IL‐15‐induced CD8 + CD122 + T cells increase antibacterial and anti‐tumor immune responses: implications for immune function in aged mice

We previously proposed that mouse CD8 + CD122 + T cells and human CD57 + T cells, which increase with age and exhibit potent IFN‐γ production, represent a double‐edged sword as they play critical roles in host defense and the lethal IL‐12/LPS‐induced generalized Shwartzman reaction (GSR). However, our proposal was based solely on comparisons of young and old mice. In this study, we attempted to increase CD8 + CD122 + T cells in young mice with exogenous IL‐15 and confirm their countervailing functions in young mice. After young mice (6 weeks) were injected with IL‐15, they showed significant increases in CD8 + CD122 + T cells in the liver and spleen. Liver CD8 + CD122 + T cells from IL‐15‐pretreated mice had a potent capacity to produce IFN‐γ after IL‐12 injection or Escherichia coli infection. IL‐15‐pretreated mice showed increased survival to E. coli infections and enhanced anti‐tumor activities against liver metastatic EL4 cells, as well as an exacerbation of the GSR. Correspondingly, liver CD8 + CD122 + T cells produced more perforin than CD8 + CD122 − T cells in EL4‐inoculated mice.
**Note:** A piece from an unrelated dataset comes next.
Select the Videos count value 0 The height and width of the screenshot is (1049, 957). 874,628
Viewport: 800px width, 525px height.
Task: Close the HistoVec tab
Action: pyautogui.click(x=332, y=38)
Unexpectedly, comparable IL‐15 treatment did not induce further increases in CD8 + CD122 + T cells in aged mice and did not enhance their defenses against bacterial infection or tumor growth. Interestingly, however, nontreated, aged mice (50 weeks) showed twofold higher IL‐15 levels (but not TNF or IFN‐γ) in liver homogenates compared with young mice. Our results further support that CD8 + CD122 + T cells, which are increased physiologically or therapeutically by IL‐15, are involved in antibacterial immunity, anti‐tumor immunity, and the GSR.